Poster Session 2
Category: Hypertension
Poster Session 2
Rachel D. Seaman, MD
MFM Fellow
Yale School of Medicine
Yale School of Medicine, Connecticut, United States
Lisbet S. Lundsberg, MPH, PhD
Associate Research Scientist
Department of Obstetrics, Gynecology, and Reproductive Sciences, Yale School of Medicine
New Haven, Connecticut, United States
Caitlin Partridge, BA
Senior JDAT Analyst
Department of Obstetrics, Gynecology, and Reproductive Sciences, Yale School of Medicine
New Haven, Connecticut, United States
Anna Denoble, MD, MSc (she/her/hers)
Assistant Professor
Yale School of Medicine
New Haven, Connecticut, United States
Alejandra Barreto, BS, MPH
Medical Student
Yale School of Medicine
Lynwood, California, United States
Jennifer F. Culhane, MPH, PhD (she/her/hers)

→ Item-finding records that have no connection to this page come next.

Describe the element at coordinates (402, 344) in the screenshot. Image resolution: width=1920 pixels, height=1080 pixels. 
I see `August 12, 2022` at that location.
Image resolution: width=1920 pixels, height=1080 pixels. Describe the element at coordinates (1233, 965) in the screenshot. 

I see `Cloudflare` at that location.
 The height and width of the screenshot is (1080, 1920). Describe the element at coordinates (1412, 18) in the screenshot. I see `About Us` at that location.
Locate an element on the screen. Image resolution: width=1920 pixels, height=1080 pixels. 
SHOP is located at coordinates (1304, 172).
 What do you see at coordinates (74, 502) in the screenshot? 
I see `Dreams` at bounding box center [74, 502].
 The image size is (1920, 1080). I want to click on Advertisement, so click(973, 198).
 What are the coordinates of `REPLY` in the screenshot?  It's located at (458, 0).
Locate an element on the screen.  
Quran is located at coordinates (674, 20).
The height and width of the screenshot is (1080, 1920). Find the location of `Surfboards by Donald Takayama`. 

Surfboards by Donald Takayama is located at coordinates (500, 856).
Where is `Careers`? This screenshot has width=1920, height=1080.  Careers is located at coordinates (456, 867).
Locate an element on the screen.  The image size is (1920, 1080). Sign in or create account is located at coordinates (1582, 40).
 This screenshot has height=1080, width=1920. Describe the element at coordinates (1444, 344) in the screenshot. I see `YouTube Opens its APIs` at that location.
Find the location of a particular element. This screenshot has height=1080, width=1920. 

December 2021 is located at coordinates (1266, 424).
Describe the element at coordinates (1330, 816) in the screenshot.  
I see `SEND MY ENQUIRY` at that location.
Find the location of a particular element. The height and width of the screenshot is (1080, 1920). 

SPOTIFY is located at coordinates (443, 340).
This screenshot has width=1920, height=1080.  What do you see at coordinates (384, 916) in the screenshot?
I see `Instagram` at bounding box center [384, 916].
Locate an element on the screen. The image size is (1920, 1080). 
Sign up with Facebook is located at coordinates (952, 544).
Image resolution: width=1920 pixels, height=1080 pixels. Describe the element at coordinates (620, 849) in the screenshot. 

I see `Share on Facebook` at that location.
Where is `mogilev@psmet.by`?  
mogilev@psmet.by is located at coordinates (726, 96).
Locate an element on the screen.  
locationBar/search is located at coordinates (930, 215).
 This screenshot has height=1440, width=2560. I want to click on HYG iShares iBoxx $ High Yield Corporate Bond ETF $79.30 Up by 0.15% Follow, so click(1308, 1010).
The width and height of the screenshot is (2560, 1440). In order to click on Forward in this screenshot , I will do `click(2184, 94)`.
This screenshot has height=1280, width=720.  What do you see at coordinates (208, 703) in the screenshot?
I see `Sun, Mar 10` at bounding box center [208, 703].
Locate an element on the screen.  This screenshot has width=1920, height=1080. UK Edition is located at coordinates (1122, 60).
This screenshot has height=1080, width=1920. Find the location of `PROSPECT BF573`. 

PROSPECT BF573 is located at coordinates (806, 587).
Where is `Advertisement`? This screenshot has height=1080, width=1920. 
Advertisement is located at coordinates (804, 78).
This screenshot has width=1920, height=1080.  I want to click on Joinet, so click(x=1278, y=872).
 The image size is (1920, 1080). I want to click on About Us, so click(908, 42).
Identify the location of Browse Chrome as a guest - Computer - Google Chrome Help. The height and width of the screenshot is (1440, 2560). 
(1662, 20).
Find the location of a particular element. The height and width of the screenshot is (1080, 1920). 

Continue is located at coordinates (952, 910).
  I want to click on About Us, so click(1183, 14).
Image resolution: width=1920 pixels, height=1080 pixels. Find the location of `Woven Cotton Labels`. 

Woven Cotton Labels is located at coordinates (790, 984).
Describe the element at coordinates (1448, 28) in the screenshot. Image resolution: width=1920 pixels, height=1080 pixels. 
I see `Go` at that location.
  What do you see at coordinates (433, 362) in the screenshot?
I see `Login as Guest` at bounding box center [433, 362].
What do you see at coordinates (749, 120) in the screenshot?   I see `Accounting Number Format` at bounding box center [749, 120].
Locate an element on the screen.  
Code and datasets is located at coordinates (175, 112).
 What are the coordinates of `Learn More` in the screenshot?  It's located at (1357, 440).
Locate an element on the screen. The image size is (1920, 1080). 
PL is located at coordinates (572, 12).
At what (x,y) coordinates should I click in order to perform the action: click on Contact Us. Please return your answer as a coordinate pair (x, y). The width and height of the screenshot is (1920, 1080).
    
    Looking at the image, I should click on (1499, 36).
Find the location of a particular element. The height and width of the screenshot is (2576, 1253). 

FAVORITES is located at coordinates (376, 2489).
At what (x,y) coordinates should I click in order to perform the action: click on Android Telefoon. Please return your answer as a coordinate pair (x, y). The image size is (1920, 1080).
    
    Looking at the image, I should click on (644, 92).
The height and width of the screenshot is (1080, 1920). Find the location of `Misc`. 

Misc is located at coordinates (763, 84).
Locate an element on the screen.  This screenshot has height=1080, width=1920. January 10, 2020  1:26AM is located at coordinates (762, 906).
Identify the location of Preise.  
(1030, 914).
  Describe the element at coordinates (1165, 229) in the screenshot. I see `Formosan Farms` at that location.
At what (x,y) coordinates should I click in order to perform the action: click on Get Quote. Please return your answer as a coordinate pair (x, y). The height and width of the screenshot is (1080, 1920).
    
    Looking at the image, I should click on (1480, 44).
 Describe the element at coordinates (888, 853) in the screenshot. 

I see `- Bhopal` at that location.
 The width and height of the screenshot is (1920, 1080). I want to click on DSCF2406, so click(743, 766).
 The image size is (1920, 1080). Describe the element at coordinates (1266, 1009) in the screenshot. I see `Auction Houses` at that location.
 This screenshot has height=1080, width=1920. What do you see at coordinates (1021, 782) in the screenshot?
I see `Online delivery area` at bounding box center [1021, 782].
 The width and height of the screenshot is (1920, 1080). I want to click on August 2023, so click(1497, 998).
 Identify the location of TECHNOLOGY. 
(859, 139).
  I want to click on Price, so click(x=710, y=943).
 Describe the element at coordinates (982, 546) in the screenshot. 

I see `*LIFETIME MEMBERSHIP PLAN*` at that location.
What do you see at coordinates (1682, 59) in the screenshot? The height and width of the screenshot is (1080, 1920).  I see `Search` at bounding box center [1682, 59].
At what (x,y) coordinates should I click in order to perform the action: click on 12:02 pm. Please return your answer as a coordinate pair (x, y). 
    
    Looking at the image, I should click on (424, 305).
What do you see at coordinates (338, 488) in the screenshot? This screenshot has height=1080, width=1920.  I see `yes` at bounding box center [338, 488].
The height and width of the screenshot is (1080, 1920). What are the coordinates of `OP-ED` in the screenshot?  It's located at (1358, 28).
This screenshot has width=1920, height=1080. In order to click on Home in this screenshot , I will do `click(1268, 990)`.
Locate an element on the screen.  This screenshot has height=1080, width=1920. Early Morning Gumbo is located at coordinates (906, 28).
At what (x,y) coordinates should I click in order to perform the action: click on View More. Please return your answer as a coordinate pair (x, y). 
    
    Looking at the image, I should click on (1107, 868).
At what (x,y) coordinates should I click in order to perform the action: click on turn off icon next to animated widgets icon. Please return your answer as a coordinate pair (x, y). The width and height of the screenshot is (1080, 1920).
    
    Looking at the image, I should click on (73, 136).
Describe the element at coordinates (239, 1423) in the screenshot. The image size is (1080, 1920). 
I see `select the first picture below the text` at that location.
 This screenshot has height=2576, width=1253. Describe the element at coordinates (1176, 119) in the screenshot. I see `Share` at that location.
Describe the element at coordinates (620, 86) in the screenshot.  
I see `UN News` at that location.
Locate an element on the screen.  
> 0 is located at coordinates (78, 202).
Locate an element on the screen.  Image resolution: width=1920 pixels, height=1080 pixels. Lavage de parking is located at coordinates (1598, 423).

Associate Research Scientist
Department of Obstetrics, Gynecology, and Reproductive Sciences, Yale School of Medicine
New Haven, Connecticut, United States
Obstetric hypertension (HTN) may not always be recognized and captured by ICD-10 diagnosis codes in the electronic medical record. However, we propose that even in the absence of an ICD-10 code for chronic hypertension (cHTN) or hypertensive disorders of pregnancy (HDP), patients with elevated blood pressure (BP) remain at increased risk of adverse peripartum outcomes. We aimed to compare (1) rates of severe maternal morbidity (SMM) at delivery and (2) rates of unplanned hospital utilization within 6 weeks postpartum (PP) amongst normotensive patients and those with undocumented/documented HTN.
Study Design:
This was a retrospective study of patients delivering within a single system from 2013-2024 with ≥1 prenatal visit and ≥2 recorded BPs. Patients were classified as “normotensive” (no HTN), “BP only” (≥2 BPs of ≥140/90 mmHg from 0-20 weeks’ gestation or 20 weeks-delivery discharge without an ICD-10 code for cHTN/ HDP), or “ICD-10” (with an ICD-10 code for cHTN/HDP). Demographic and clinical attributes were compared across groups using chi-square tests. The primary outcomes were SMM and ED visits or inpatient readmission within 6 weeks PP. These were compared using multivariate logistic regression, adjusted for significant covariates.
Results:
Of 59734 patients, 33229 (55.6%) were identified as normotensive, 11443 as BP only (19.2%), and 15062 (25.2%) as ICD-10 (Table 1). The ICD-10 group experienced the highest rates of SMM (8.1%, aOR 2.4 [95% CI 2.2-2.7]), PP ED visits (10.7%, 2.0 [1.9-2.2]), and readmissions (7.1%, 7.6 [6.6-8.7]) (Table 2). However, the BP only group was also at increased risk of adverse outcomes compared to the normotensive group, including SMM (3.9 vs 2.8%, aOR 1.4 [95% CI 1.3-1.6]) and PP ED visits (5.6 vs 4.8%, 1.2 [1.1-1.3]), although not readmissions [1.0 vs 0.9%, 1.2 [0.9-1.4]).
Conclusion:
Even in the absence of a formal diagnosis by ICD-10 coding, elevated peripartum BP is associated with SMM and PP hospital utilization. This further highlights the importance of appropriate recognition and documentation of antenatal HTN.